REQUIRED ACTION: From the line with "You are a GUI" to the line with "The height and width of the screenshot is (337, 672).", retype each line exactly as it stands in the records below, but skip the pictures.

-- EXTRACTED MATERIAL follows --

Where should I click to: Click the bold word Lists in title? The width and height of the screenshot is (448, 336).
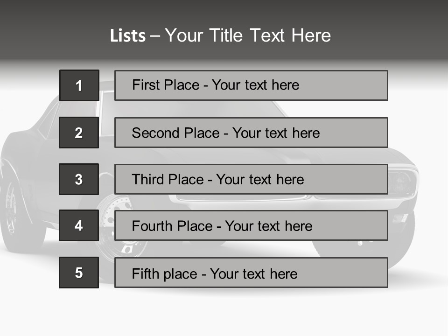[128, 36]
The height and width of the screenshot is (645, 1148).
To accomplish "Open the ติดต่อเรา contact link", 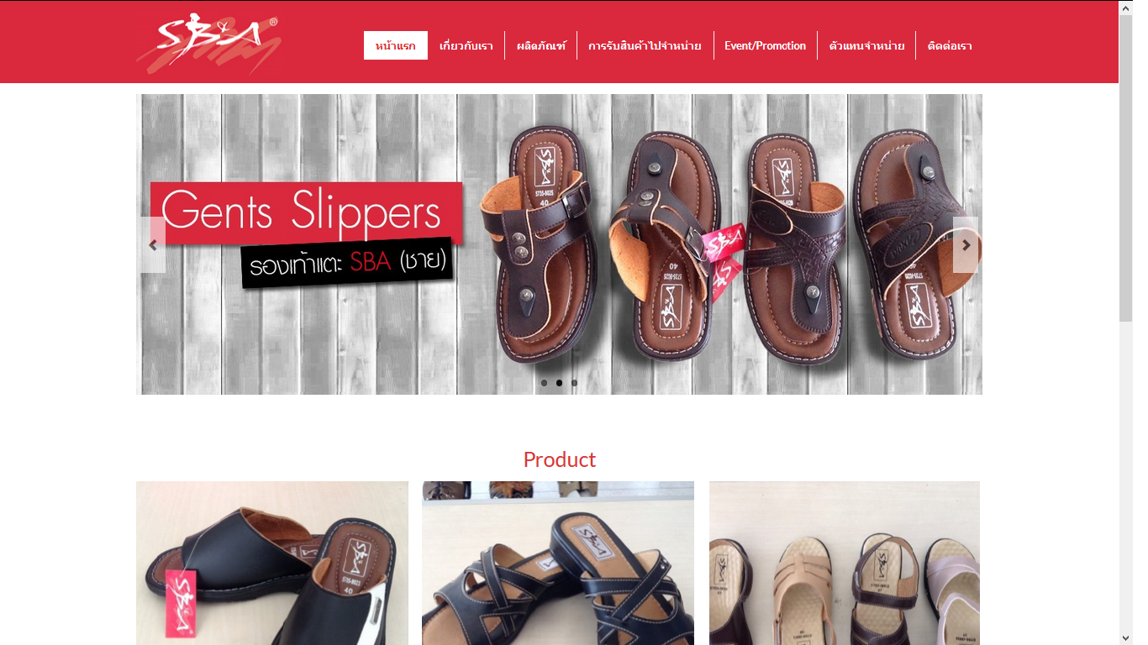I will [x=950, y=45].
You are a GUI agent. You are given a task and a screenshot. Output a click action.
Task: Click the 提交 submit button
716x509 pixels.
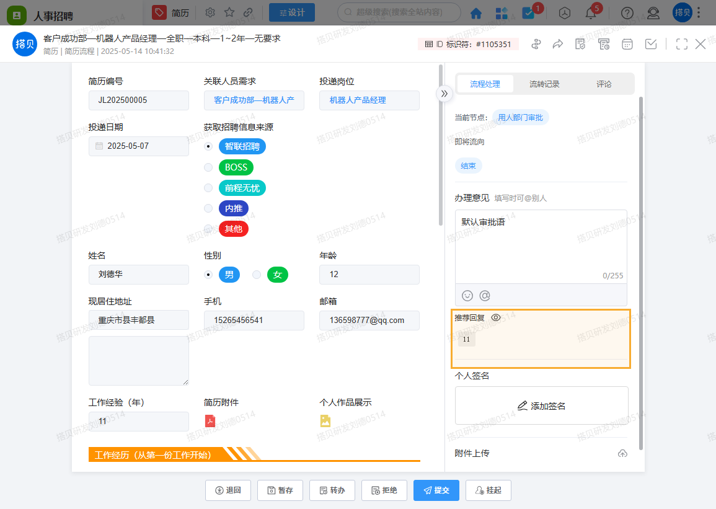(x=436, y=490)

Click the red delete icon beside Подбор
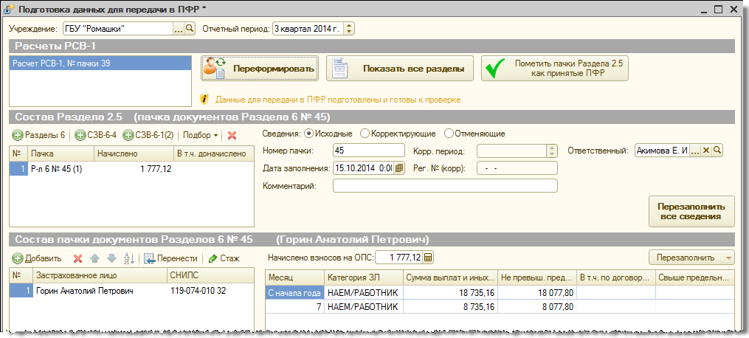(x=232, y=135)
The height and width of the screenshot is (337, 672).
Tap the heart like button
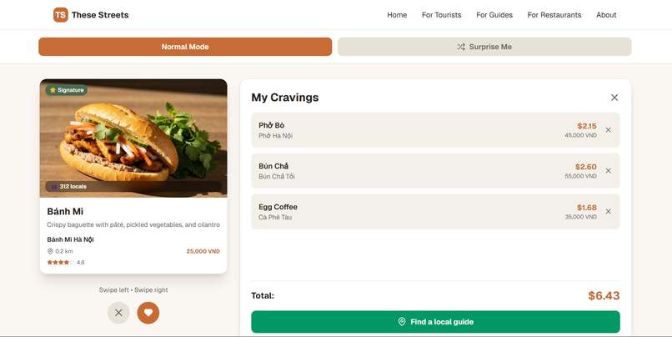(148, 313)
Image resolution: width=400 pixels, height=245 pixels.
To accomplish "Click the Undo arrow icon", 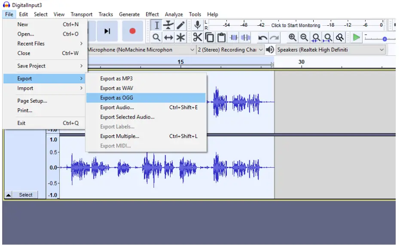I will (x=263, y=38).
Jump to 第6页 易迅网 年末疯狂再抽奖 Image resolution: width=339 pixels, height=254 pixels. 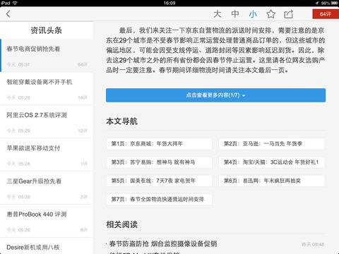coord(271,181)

-- EXTRACTED MATERIAL concluded --

REPLY:
You are a GUI agent. You are given a task and a screenshot. Output a click action.
Task: Click the 提交 submit button
716x509 pixels.
(x=436, y=490)

Click the red delete icon beside Подбор
(x=232, y=135)
The height and width of the screenshot is (337, 672).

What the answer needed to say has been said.